If a line in the records below holds the word "Rock", copy it.

Data supplied START

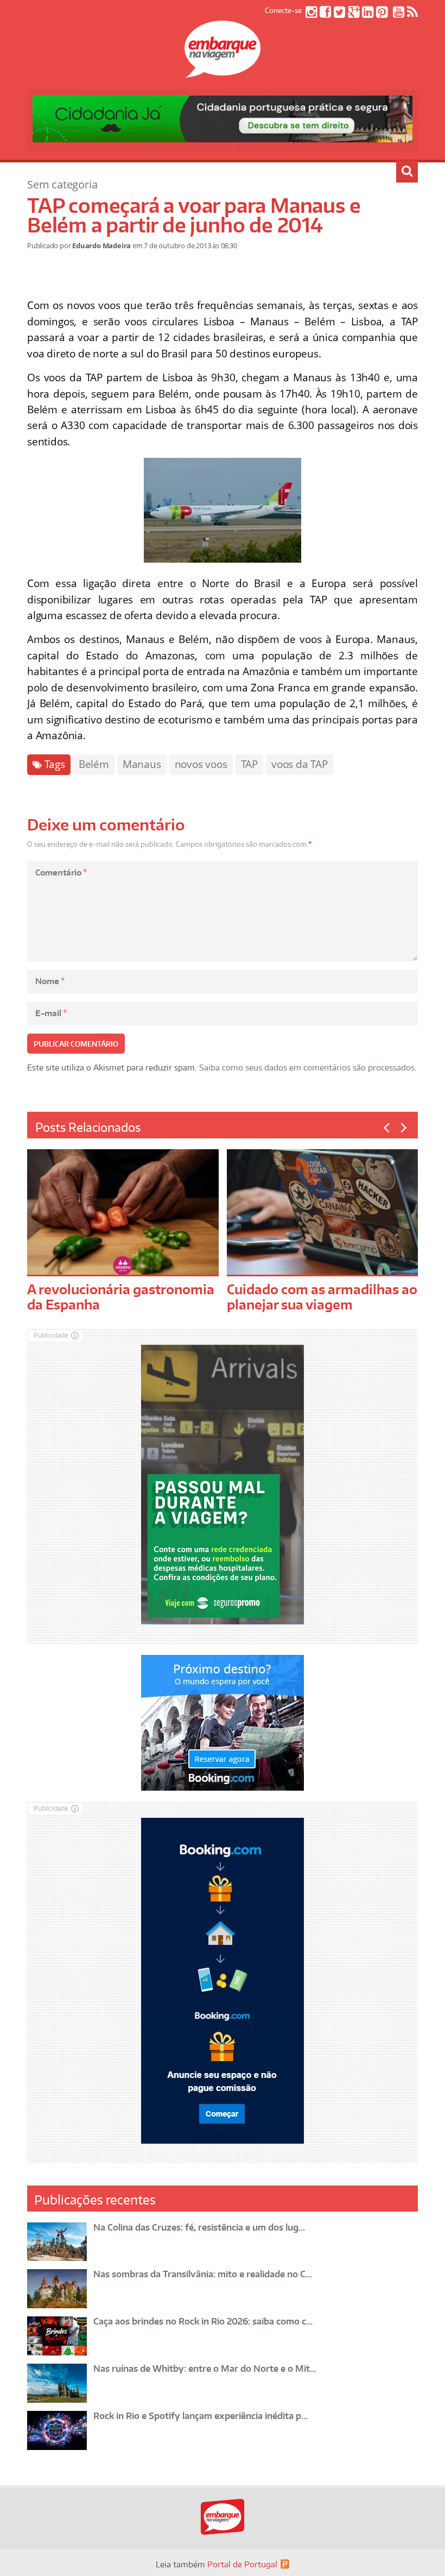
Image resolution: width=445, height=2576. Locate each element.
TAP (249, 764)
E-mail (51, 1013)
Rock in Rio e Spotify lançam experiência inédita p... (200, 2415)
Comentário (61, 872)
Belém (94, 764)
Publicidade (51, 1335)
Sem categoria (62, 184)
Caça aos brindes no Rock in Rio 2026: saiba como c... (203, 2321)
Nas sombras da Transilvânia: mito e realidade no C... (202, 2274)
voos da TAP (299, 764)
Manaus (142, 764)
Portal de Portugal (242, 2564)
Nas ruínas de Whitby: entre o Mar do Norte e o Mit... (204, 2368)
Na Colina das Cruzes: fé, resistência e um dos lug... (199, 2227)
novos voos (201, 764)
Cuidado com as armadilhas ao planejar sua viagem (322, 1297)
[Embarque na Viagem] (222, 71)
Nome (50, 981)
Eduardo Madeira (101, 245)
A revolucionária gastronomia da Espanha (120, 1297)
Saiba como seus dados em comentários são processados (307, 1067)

Data supplied END

* Solution to this exercise *
Rock in Rio e Spotify lançam experiência inédita p... (200, 2415)
Caça aos brindes no Rock in Rio 2026: saiba como c... (203, 2321)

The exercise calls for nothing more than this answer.